A corporation is a legal fiction created by the government that allows the creation of an entity that exists separately from its owners. Those who loan money to a corporation, for example, acknowledge that the corporation will pay back the obligation from its own assets and not from the private assets of its owners.
A significant environmental liability or fine could jeopardize a corporation’s assets. The corporate form normally protects the owners and shareholders of the corporation, limiting their exposure to the assets of the company. There are times, however, when a regulator may elect to seek assets beyond the corporation’s assets. For example, if the corporation does not follow the corporate formalities to make it a legitimate corporation (“derivative” liability) to fully pay for the costs of compliance or if an owner's activities directly implicate them in illegal activity (“direct” liability).
With respect to derivative liability, the Supreme Court considered the issue of a regulator’s ability to “pierce the corporate veil” for environmental liabilities in United States v. Bestfoods. The United States brought a cost recovery action under the Comprehensive Environmental Response, Compensation and Liability Act (CERCLA) for costs of contamination against a corporation and a parent corporation
CERCLA imposes liability to an “owner” of a facility, but also to an “operator.” The United States argued that because the parent corporation had control of its subsidiary’s business, it was also liable for its environmental obligations. The Supreme Court disagreed and determined that because (1) the parent observed all the corporate formalities it could not pierce the corporate veil to attach liability to the parent and (2) the parent did not manage or direct the subsidiary’s operations related to hazardous waste, the corporate form protected the parent corporation from the subsidiary’s environmental liabilities.

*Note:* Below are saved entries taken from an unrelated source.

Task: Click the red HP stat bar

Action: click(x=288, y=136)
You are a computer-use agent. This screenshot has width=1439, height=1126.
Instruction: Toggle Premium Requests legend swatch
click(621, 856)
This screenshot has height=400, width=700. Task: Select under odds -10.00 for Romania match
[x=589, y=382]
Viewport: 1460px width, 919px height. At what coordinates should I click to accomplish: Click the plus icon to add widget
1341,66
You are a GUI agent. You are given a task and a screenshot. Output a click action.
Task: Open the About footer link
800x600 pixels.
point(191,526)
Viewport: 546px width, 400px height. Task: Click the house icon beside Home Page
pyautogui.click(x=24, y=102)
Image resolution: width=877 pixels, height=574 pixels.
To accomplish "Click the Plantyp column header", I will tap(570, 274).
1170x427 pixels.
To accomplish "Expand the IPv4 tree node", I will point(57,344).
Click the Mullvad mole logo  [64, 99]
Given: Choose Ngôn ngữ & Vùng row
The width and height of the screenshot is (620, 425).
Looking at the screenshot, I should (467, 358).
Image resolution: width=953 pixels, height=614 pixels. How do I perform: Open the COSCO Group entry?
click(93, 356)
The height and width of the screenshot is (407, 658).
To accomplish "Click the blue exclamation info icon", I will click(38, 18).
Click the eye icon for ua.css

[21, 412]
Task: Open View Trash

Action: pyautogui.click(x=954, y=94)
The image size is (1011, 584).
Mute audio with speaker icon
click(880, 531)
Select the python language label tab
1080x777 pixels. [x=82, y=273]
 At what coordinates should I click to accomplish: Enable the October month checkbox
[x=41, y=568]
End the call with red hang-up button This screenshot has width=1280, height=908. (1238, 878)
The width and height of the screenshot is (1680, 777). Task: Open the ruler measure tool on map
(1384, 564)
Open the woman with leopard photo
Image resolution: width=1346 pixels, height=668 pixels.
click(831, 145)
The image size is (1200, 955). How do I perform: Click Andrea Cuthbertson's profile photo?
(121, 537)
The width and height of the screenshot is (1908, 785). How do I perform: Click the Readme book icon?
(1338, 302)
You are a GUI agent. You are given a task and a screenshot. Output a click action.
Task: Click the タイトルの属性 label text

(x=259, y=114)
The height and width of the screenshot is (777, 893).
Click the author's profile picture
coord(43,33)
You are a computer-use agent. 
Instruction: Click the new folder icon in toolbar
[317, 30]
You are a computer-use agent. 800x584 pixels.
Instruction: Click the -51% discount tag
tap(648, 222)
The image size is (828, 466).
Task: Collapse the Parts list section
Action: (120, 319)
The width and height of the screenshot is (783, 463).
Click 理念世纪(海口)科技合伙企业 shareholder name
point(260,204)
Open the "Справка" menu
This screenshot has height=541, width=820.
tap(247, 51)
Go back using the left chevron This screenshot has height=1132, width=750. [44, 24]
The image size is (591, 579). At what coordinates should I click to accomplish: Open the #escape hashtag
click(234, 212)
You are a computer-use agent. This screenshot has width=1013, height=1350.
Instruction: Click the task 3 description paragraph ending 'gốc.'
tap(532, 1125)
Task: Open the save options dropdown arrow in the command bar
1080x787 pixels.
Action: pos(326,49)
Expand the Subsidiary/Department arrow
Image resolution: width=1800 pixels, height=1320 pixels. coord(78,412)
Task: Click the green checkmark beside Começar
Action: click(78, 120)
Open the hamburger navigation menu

One common practice to limit a company’s environmental liabilities in the real estate context is the creation of “special purpose entities.” Companies purchasing property on which to operate will often create a separate entity that owns the real property apart from the operating entity, which then will lease the property on which it operates from the special purpose entity. In that way, if there is some sort of environmental liability associated with the property, the operating entity is shielded from liability and only the assets of the special purpose entity are at risk.
However, a regulator can try to pierce the corporate veil to attach normally protected assets if, for instance, the special purpose entity is inadequately capitalized, did not keep separate books and accounts, or had no difference between members of the boards of the corporations.
The corporate form may fail to shield owners or employees from operations if their actions directly cause environmental harm.
In January 2014, thousands of gallons of a coal-cleaning compound were released into the Elk River in West Virginia, resulting in thousands of people being unable to drink their water. Nearly a year later, a federal grand jury indicted four of the company’s owners and managers under the Clean Water Act. Two former owners of Freedom Industries pleaded guilty to environmental violations stemming from the chemical spill.
The CEO of Massey Energy was indicted for alleged violations of mine safety and health regulations that resulted in the 2010 Upper Big Branch Mine explosion that killed dozens of miners.
So, how do companies protect themselves from losing their corporate assets or avoid criminal penalties?
- Ensure that all the corporate formalities are observed when creating and maintaining subsidiaries so liability is limited to those subsidiaries and not the parent.
- Do not involve the parent in day-to-day activities related to hazardous waste disposal or environmental compliance, instead assigning those responsibilities to competent employees or directors of the subsidiary.
- Develop strict guidelines and compliance plans and assign people to ensure that employees and visitors comply strictly with them.
- Meticulously record compliance with local, state and federal laws and regulations and store records and process requirements where they can be found easily by employees, operators and regulators (during inspections).
- Leave compliance issues with trained personnel and do not directly get involved in areas beyond your expertise, especially if one reason is to create incentives to cut corners or cover up noncompliance issues.
Businesses enjoy the protections offered by the corporate form to develop and grow their businesses. In the environmental context, however, owners who do not follow the strict legal requirements for maintaining their corporation or that become directly involved in regulated activity that results in a violation of law risk not only their assets, but their freedom.